D.4 The Rank-Revealing QR Decomposition

Standard QR decomposition $A = QR$ doesn't directly reveal rank. The rank-revealing QR (RRQR) uses column pivoting:

AP = QR = \begin{bmatrix} Q_1 & Q_2 \end{bmatrix} \begin{bmatrix} R_{11} & R_{12} \\ 0 & R_{22} \end{bmatrix}

where $P$ is a permutation matrix, and $R_{22}$ is "small" (its Frobenius norm bounds how far $A$ is from rank- $r$ ). The columns of $Q_1$ form a basis for $\operatorname{col}(A)$ .

RRQR is preferred over SVD when only a basis for the column space (not the singular values themselves) is needed, as it is about $3\times$ faster.

Appendix E: Connections to Other Fields

E.1 Linear Maps in Physics

In quantum mechanics, operators on Hilbert spaces are infinite-dimensional linear maps. The Hamiltonian $\hat{H}$ , momentum $\hat{p}$ , and position $\hat{x}$ are linear operators. The Schrodinger equation $i\hbar \partial_t |\psi\rangle = \hat{H}|\psi\rangle$ is a linear ODE on the Hilbert space of quantum states.

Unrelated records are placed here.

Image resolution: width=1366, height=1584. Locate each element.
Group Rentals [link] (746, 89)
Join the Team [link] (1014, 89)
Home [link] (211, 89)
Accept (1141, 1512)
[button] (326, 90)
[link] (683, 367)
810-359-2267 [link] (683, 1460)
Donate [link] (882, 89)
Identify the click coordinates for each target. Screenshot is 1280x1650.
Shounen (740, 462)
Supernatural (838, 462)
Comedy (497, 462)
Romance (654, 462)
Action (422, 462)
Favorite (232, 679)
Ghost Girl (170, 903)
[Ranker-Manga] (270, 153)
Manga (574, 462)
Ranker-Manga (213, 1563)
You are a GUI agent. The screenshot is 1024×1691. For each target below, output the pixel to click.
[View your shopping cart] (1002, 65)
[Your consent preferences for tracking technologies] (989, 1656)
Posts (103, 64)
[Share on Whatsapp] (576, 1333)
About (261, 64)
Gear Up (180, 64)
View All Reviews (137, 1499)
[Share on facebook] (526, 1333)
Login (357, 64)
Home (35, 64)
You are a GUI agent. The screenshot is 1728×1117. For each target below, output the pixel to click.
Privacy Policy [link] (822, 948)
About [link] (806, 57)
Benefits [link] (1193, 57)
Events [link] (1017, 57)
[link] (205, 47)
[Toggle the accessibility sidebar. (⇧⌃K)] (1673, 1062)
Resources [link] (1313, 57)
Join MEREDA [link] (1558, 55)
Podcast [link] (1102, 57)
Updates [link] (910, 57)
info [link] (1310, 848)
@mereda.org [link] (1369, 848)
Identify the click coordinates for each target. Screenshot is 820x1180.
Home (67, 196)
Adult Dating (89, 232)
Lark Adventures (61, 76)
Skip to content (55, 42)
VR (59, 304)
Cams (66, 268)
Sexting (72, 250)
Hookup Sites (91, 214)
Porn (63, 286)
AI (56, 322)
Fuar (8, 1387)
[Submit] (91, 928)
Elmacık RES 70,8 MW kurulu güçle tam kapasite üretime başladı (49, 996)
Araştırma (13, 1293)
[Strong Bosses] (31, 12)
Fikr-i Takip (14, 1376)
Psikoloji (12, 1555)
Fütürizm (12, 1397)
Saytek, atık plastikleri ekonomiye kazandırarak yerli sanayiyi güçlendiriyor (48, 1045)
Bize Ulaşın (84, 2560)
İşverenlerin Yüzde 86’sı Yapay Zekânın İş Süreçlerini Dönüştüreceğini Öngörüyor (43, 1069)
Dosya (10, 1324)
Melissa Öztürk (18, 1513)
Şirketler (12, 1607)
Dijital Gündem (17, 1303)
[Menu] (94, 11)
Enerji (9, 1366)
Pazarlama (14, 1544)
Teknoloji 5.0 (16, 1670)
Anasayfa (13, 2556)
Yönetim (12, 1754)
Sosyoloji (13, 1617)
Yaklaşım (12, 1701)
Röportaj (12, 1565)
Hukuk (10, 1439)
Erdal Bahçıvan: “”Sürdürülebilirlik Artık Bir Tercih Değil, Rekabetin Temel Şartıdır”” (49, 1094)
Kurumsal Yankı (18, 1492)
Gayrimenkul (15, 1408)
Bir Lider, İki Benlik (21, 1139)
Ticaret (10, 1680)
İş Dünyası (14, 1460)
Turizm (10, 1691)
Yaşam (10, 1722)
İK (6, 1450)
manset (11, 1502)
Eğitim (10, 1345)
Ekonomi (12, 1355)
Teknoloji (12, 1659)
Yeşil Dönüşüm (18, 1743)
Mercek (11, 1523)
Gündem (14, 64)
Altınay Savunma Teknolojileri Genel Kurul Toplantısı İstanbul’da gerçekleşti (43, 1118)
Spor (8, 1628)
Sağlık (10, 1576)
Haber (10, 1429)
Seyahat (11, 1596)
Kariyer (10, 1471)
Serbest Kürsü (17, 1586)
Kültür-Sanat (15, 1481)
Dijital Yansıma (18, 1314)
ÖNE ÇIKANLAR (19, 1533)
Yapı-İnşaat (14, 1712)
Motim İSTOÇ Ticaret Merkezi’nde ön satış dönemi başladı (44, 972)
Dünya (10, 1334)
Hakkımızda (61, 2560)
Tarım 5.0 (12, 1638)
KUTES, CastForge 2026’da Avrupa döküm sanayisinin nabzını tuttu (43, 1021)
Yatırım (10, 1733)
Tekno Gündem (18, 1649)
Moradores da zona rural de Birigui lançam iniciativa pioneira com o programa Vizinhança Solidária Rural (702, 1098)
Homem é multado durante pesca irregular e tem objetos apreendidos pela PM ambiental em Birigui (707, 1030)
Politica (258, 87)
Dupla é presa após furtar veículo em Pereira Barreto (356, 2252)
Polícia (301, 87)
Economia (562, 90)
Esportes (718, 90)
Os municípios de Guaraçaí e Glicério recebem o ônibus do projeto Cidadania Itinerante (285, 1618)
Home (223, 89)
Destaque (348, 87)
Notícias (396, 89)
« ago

The spectral theorem for self-adjoint operators (the quantum generalization of symmetric matrix diagonalization) guarantees that observables have real eigenvalues (the possible measurement outcomes) and that the eigenfunctions form a complete orthonormal basis.

For AI: Transformers share surprising mathematical parallels with quantum mechanics: both involve attention-like mechanisms (inner products of states), superposition (linear combinations of basis states), and entanglement-like correlations. The linear algebra of quantum mechanics and of transformers both live in the framework of linear maps on Hilbert spaces.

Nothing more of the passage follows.